Showing a captured video sequence with annotations

question
images
glvisualize
plotting

#1

Hi ,
For debugging an object tracking system, I need to be able to display captured images
and to easily annotate those images with text.

I am looking for a solution that is not dependent on openCV.

I don’t care about colorants or color spaces RGB or HSV and the such I am showing 8-bit gray level
or 32/64 bits floating points images(like imagesc in Matlab)

I would be satisfied with 25-30 fps

Much obliged for any comment or help,
Thanks


#2

Have you looked at @sdanisch GLPlot/GLVisualize? It should be possible to rig something up with signals to put an annotation overlay over the video.

-V


#3

That should be quite straight forward… How do you want to do the annotation?
Scrubbing through the video, stop, click on something and write some text?


#4

Hi @sdanisch , thanks for taking the time to answer this.

I have a matrix of UInt8 1200x1600 every 15ms , which is the output of some camea.
for each image there is a list of several interest points(segmentation centroids) along with strings ( “1” “2” “3” etc) where each string should display
at its respective point.
I further want to display at a fixed position some more information.

I guess I could potentially achieve this using PyPlot and matplotlib but it turns out that for this sizes the garbage
collection kills performance … maybe because its happening on both sides …I don’t know exactly, anyway it is not usable that way.


#5

Why do you think it’s garbage collection? PyPlot isn’t known to be especially fast at displaying images :frowning:

But that should be super straight forward. Let me point you to an example in a minute!


#6

here you go: https://gist.github.com/SimonDanisch/df4b3617737eb90095f92951baa6a687#file-annotated_video-jl !
This example shows how to best create different screens to show something beneath in a fixed location:
https://github.com/JuliaGL/GLVisualize.jl/blob/master/examples/introduction/screens.jl
(not such a nice high-level API yet, admittedly!)

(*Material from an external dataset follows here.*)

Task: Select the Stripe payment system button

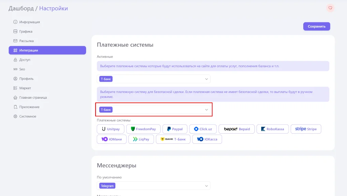Action: point(306,129)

It’s a bit slower than expected, I need to figure out why. Hope it’s still fast enough for you!


#7

Sorry @sdanisch but that is still very far from my description… and not very constructive.
Your example shows how to display text in a certain area of a window this … is needed, not exactly what I meant but still useful.
Now how do I update
the text every frame?

and more important
How do I display the next frame?

try the following code:

using PyPlot
A = zeros(UInt8,1024,1024);
A[500:700,500:600] = 255
P = imshow(A)
an = annotate( "ZOOP!",xy=(100,100),color = (1,0,0,1))

#now lets change that data inplace
A = zeros(UInt8,1024,1024);
A[500:2:700,500:2:600] = 255
P[:set_array](A)
an[:set_text]("ZOOP! Changed!!")

can this be done using GLVisualize?


#8

Have you run the code?
I’m not sure what you mean… My code is doing exactly that?
I’ve update the example to also update the label string per frame:


#9

I definitely think GLVisualize is the best solution here, but in case it’s hard to get working…see the ImageView README about the annotation framework.


#10

Thanks @sdanisch , yes I ran both codes, your latest code is exactly what I specified …
So first thing I notice is
That in order to render a frame it has to be of type array of color type , as a long time Image Processing engineer … I find that infuriating :slight_smile: I am dealing with A/D output … color is just the representation at the end.

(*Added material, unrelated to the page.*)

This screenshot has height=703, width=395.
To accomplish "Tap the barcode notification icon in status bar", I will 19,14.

There should be a one liner to view any matrix … if it has 3 layers then interpret that as RGB.

Performance though is around 1-2 fps why is that? EDIT : (because of sin cos of 1200x1600 array inside the loop)

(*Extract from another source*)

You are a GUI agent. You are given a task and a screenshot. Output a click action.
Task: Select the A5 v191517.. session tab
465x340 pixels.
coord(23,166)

Please don’t interpret my temperament as criticism, I value your work and has used it before
to learn openGL and Julia

I suggest the following high level API:
plot(x,y) => create new figure and plot y versus x return a dictionary of String=>Signal for values that can be pushed
interactively
plot!(x,y) => same as above but use the last used window instead
imagesc(M) => show scaled matrix return a dictionary of signals
imagesc!(M) => you get my drift…

Thanks @tim.holy I will give ImageView a look.
By the way I tried to use Images.jl but the slow performance of connected components for large matrices forced me to resort to openCV.


#11

There should be a one liner to view any matrix

GLVisualize is more of a low-level graphics API, so I disagree :wink:

But feel free to develop such a higher level API. If you’re happy with it, it’d be great to open a PR to incorporate it into GLVisualize (or maybe rather GLPlot, which is supposed to offer more higher level abstractions).
I’m slowly working on a higher level API myself, but I need to prioritize lower-level improvements.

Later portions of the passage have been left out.